Capitalization apparently is not "up with that", but I digress.

Anecdotes are data points, nothing more. Your personal experiences, whatever they may be, prove little.

Had you phrased this as "in my opinion", or "based on my experience", or the like, I wouldn't be having to lecture you on how to write.

If you are going to make claims such as "the headache of maintaining a community and integrating random code patches is just as expensive as fixing reported bugs with your own people" as being fact, you need to back up those claims with evidence -- surveys, articles, scientific studies, and the like. If you want them to be considered as opinions, express them as opinions.

I just hit on two highlights of your post. The entire post is riddled with unsubstantiated claims (e.g., "The only successful open source companies sell commodities"). The claims may be true; they may be false. However, they are unproven, undocumented, and without any sorts of caveats or scope control (e.g., "of the firms I have had personal dealings with").

Your fast-and-loose statements of "fact" reinforces the stereotype of the Silicon Valley executive airhead. Since I rather doubt that is the opinion you want people to have of you, you might consider taking some greater care with your future posts.

Peter Yared said...

@Commonsguy i think you are picking nits because you don't like the substance of what i wrote, not for real reasons. for example:

i listed examples of the type of commercial open source company i am writing about: SugarCRM, Alfresco, Jasper, Pentaho. they are all venture-backed with the goal to become large well before seven years.

ie: "The only successful open source companies sell commodities": i clearly state that i think commercial success equals a large liquidity event, and the three large liquidity events were all for commodities, as i think i can safely claim that operating systems like linux, databases like mysql, and applications servers like jboss are commodities, because there are many vendors selling identical things.

and yes, as it is a blog, i can state an opinion, which is that the venture-backed commercial open source companies i have interface with have a very similar cost structure to the enterprise software companies that preceded them. why is my opinion valid? i've actually run both types of companies!

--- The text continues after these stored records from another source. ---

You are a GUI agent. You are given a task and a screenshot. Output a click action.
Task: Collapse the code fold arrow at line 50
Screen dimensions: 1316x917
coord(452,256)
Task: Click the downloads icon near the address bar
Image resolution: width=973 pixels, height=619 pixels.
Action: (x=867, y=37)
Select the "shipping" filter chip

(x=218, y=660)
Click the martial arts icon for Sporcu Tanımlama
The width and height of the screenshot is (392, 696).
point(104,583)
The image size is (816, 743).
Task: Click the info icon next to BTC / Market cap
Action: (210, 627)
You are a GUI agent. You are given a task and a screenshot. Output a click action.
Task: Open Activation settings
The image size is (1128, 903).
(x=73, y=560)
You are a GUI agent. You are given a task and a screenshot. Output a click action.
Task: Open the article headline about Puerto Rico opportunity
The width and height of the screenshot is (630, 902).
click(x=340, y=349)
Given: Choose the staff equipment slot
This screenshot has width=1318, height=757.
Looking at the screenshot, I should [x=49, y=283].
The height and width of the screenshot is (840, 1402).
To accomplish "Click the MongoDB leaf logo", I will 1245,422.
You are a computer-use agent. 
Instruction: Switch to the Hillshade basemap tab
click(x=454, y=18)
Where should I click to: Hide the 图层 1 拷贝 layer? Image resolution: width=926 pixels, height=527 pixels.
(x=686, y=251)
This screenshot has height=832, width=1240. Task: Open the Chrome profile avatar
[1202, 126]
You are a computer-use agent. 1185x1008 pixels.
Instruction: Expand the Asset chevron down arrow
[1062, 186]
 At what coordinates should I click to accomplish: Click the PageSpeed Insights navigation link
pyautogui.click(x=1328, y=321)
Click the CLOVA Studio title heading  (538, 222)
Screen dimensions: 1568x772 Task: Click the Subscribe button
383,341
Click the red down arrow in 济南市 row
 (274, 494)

ps: there is no need to sling insults or make grammatical corrections about comment threads... keep it civil please.

tycho said...

I think you're getting at a key point of open source business: the success stories aren't the WordPress.com's and the RedHats, and the SunMicrosystems (though they've all been successful by some metrics,) but rather it's all of the people like you (and me, in a very different way) who are able to do good work in "technological applications," using open source, rather than having to write software from the ground up. Even if "The XYZ Project," never turns a profit, it can be successful because of all the people who use to to make value in other contexts... That's huge, and it's hard to draw graphs around, but it's *there*.

Cheers,
tycho

Alice said...

By successful, do you we mean widely used and widely known? While there are many successful open source products, a few stand head and shoulders above the rest.